- Your task -
Output each entry verbatim.

- Data for this exercise -
◇ ◇ ◇ ◇ ◇

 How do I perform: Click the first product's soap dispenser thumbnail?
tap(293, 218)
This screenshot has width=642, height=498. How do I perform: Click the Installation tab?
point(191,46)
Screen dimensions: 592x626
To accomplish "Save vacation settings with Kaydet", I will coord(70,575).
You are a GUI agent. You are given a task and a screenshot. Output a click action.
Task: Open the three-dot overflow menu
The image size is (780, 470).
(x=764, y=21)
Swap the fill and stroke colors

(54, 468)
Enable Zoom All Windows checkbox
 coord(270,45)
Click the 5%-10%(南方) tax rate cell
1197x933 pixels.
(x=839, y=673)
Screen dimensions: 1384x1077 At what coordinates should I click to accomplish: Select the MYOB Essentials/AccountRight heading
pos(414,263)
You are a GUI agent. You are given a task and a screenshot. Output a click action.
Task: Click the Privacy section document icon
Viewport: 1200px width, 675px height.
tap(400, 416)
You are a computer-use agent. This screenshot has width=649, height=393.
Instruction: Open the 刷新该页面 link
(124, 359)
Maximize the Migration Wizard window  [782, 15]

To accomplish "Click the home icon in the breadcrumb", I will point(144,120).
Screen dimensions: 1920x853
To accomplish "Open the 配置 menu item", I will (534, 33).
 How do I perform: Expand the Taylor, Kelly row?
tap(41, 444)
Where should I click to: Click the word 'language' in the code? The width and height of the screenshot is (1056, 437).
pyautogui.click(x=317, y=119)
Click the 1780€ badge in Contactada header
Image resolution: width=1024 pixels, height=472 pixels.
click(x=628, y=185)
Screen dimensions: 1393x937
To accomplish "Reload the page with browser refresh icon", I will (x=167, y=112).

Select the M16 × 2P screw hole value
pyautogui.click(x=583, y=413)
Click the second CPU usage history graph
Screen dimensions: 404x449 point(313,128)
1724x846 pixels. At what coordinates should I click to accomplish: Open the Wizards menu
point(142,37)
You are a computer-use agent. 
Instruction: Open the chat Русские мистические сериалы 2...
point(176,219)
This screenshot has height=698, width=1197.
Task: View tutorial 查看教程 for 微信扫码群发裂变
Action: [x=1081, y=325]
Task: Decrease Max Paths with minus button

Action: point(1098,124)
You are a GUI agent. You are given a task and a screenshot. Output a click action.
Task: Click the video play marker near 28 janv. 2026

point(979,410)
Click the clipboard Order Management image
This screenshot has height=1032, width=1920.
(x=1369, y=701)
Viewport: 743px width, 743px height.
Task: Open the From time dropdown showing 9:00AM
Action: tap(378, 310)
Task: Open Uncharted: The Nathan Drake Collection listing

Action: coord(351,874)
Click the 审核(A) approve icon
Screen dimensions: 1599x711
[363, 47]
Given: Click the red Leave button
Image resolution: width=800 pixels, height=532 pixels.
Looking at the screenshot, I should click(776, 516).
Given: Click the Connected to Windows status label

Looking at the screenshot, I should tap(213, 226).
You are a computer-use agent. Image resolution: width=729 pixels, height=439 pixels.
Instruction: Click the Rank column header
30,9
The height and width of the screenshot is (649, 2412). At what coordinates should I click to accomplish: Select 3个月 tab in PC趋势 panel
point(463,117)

◇ ◇ ◇ ◇ ◇

- Task solution -
 How do I perform: Click the first product's soap dispenser thumbnail?
tap(293, 218)
This screenshot has width=642, height=498. How do I perform: Click the Installation tab?
point(191,46)
Screen dimensions: 592x626
To accomplish "Save vacation settings with Kaydet", I will coord(70,575).
You are a GUI agent. You are given a task and a screenshot. Output a click action.
Task: Open the three-dot overflow menu
The image size is (780, 470).
(x=764, y=21)
Swap the fill and stroke colors

(54, 468)
Enable Zoom All Windows checkbox
 coord(270,45)
Click the 5%-10%(南方) tax rate cell
1197x933 pixels.
(x=839, y=673)
Screen dimensions: 1384x1077 At what coordinates should I click to accomplish: Select the MYOB Essentials/AccountRight heading
pos(414,263)
You are a GUI agent. You are given a task and a screenshot. Output a click action.
Task: Click the Privacy section document icon
Viewport: 1200px width, 675px height.
tap(400, 416)
You are a computer-use agent. This screenshot has width=649, height=393.
Instruction: Open the 刷新该页面 link
(124, 359)
Maximize the Migration Wizard window  [782, 15]

To accomplish "Click the home icon in the breadcrumb", I will point(144,120).
Screen dimensions: 1920x853
To accomplish "Open the 配置 menu item", I will (534, 33).
 How do I perform: Expand the Taylor, Kelly row?
tap(41, 444)
Where should I click to: Click the word 'language' in the code? The width and height of the screenshot is (1056, 437).
pyautogui.click(x=317, y=119)
Click the 1780€ badge in Contactada header
Image resolution: width=1024 pixels, height=472 pixels.
click(x=628, y=185)
Screen dimensions: 1393x937
To accomplish "Reload the page with browser refresh icon", I will (x=167, y=112).

Select the M16 × 2P screw hole value
pyautogui.click(x=583, y=413)
Click the second CPU usage history graph
Screen dimensions: 404x449 point(313,128)
1724x846 pixels. At what coordinates should I click to accomplish: Open the Wizards menu
point(142,37)
You are a computer-use agent. 
Instruction: Open the chat Русские мистические сериалы 2...
point(176,219)
This screenshot has height=698, width=1197.
Task: View tutorial 查看教程 for 微信扫码群发裂变
Action: [x=1081, y=325]
Task: Decrease Max Paths with minus button

Action: point(1098,124)
You are a GUI agent. You are given a task and a screenshot. Output a click action.
Task: Click the video play marker near 28 janv. 2026

point(979,410)
Click the clipboard Order Management image
This screenshot has height=1032, width=1920.
(x=1369, y=701)
Viewport: 743px width, 743px height.
Task: Open the From time dropdown showing 9:00AM
Action: tap(378, 310)
Task: Open Uncharted: The Nathan Drake Collection listing

Action: coord(351,874)
Click the 审核(A) approve icon
Screen dimensions: 1599x711
[363, 47]
Given: Click the red Leave button
Image resolution: width=800 pixels, height=532 pixels.
Looking at the screenshot, I should click(776, 516).
Given: Click the Connected to Windows status label

Looking at the screenshot, I should tap(213, 226).
You are a computer-use agent. Image resolution: width=729 pixels, height=439 pixels.
Instruction: Click the Rank column header
30,9
The height and width of the screenshot is (649, 2412). At what coordinates should I click to accomplish: Select 3个月 tab in PC趋势 panel
point(463,117)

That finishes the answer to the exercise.